From the digitisation of thousands of books, newspapers and manuscripts, the curation of UK websites, bird sounds or location data for our maps, over the last two decades we’ve been faithfully amassing a vast and wide-ranging digital collection for the nation. What remains elusive, however, is understanding what researchers need in place in order to unlock the potential for new discoveries within these fascinating and diverse digital collections.

The Labs competition is designed to attract scholars, explorers, trailblazers and software developers who see the potential for new and innovative research and development opportunities lurking within these immense digital collections. Through soliciting imaginative and transformative projects utilising this content you will be giving us a steer as to the types of new processes, platforms, arrangements, services and tools needed to make it more accessible. We’ll even throw the Library’s resources behind you to make your idea a reality.

To find out more, visit the competition pages (deadline for submission of ideas is the 26 June 2013), sign up to the wiki,  express your interest and participate in one of the related events, virtually (17 May 2013, 1500 GMT), at one of our roadshow events, or hack event in London on the 28 and 29 May, 2013.

Good luck!

02 May 2013

Wikipedian in Residence: conclusions

My residency at the British Library is coming to an end today, and so it seemed a good chance to look back at what we've done over the past twelve months. It's been a very productive and very interesting year.

The residency was funded by AHRC, who aimed to help find ways for researchers and academics to engage with new communities through Wikipedia, and disseminate the material they were producing as widely as possible. To help with this, we organised a series of introductory workshops; these were mostly held at the British Library, with several more at the University of London (two at Birkbeck and three at Senate House) and others scattered from Southampton to Edinburgh. Through the year, these came to fifty sessions for over four hundred people, including almost a hundred Library staff both in London and at Boston Spa, and another fifty Library readers in London! Attendees got a basic introduction to Wikipedia - how it works, how to edit it, and how to engage with its community - as well as the opportunity to experiment with using the site.

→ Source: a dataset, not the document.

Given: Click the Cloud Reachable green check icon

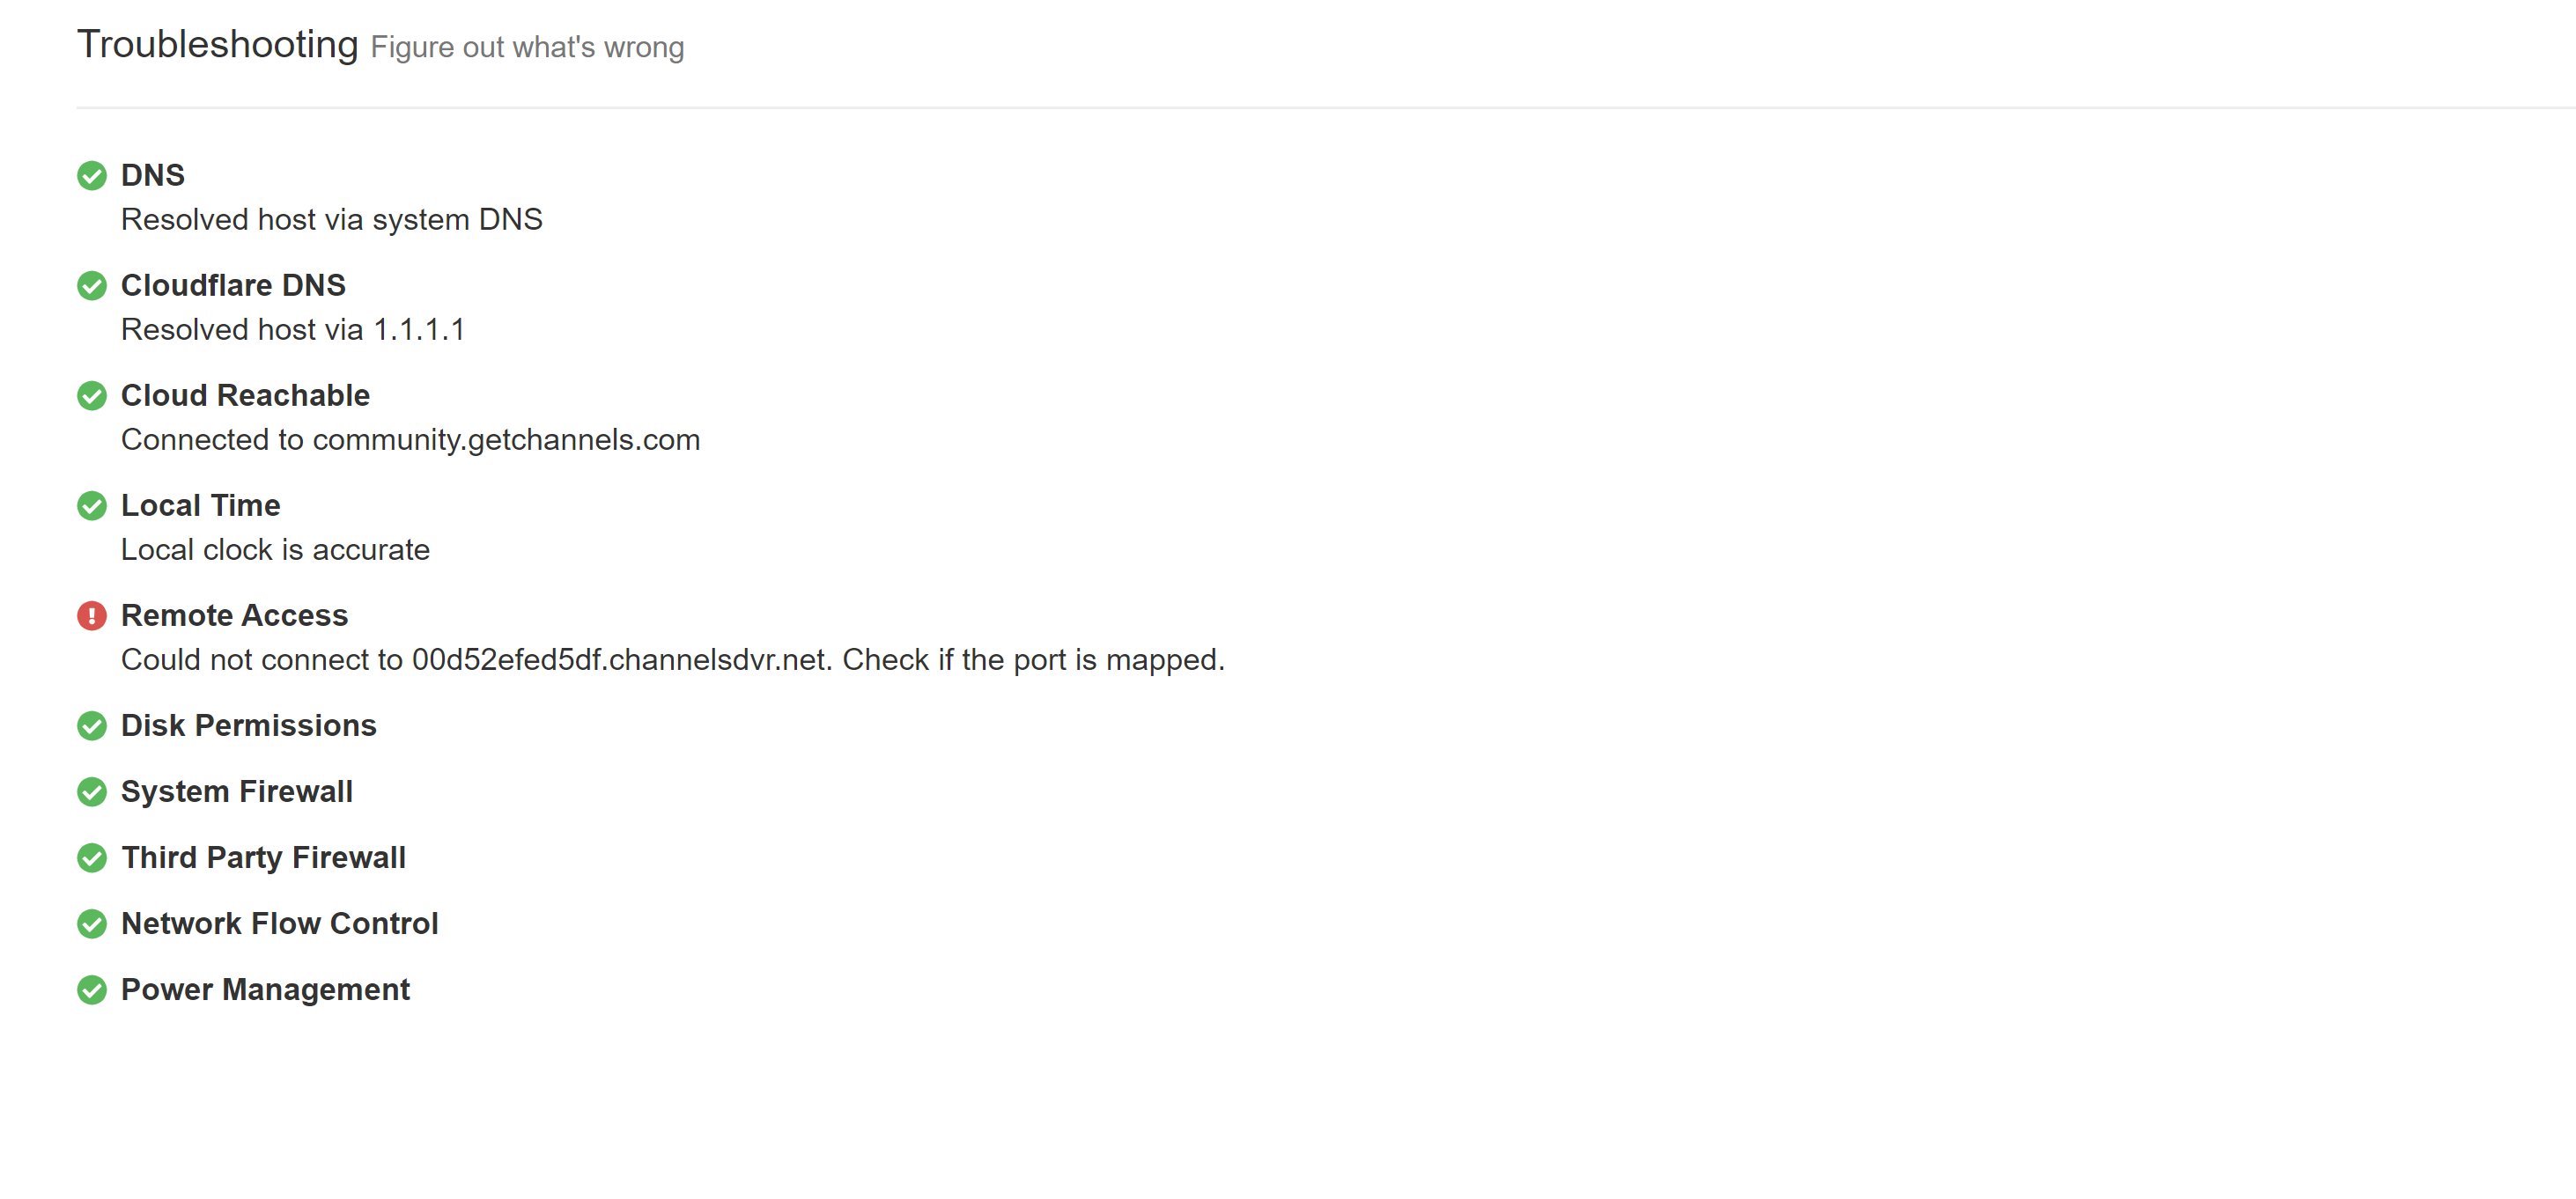Looking at the screenshot, I should [x=92, y=396].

As well as building a broad base of basic skills and awareness, we also worked with individual projects to demonstrate the potential for engagement in specific case. At the Library, the International Dunhuang Project organised a multi-day, multi-language, editing event in October; IDP staff, student groups, and Wikipedia volunteers worked on articles about central Asian archaeology, creating or improving around fifty articles.

At the Library, one of the most visible outcomes has been the "Picturing Canada" project, digitising around 4,000 photographs from the Canadian Copyright Collection, with funding from Wikimedia UK and the Eccles Centre for American Studies. We've released around 2,000 images so far, as JPEGs and as high-resolution TIFFs, with the full collection likely to be available by early June (we've just found enough left in the budget to do an extra batch of postcards). Other content releases have included digitised books, historic photographs, collection objects, and ancient manuscripts (below).

We also hosted the GLAM-Wiki conference in April, which was a great success, with over 150 attendees and speakers from around the world. Several of the presentations are now online.

While I'm leaving the Library, some of these projects I've been working on will be continuing - we still have another 2,000 of the Canadian photographs to be released, for example! We're also hoping to host some more workshops here in the future (possibly as part of the upcoming JISC program). I'll still be contactable, and I'm happy to help with any future projects you might have in mind; please do get in touch if there's something I can help you with.

 —Andrew.

Alexander in a submarine - British Library Royal MS 15 E vi f20v (detail)
Library curators exploring a new world (or, Alexander the Great being lowered into the water in a submarine); BL Royal MS 15 E vi f20v.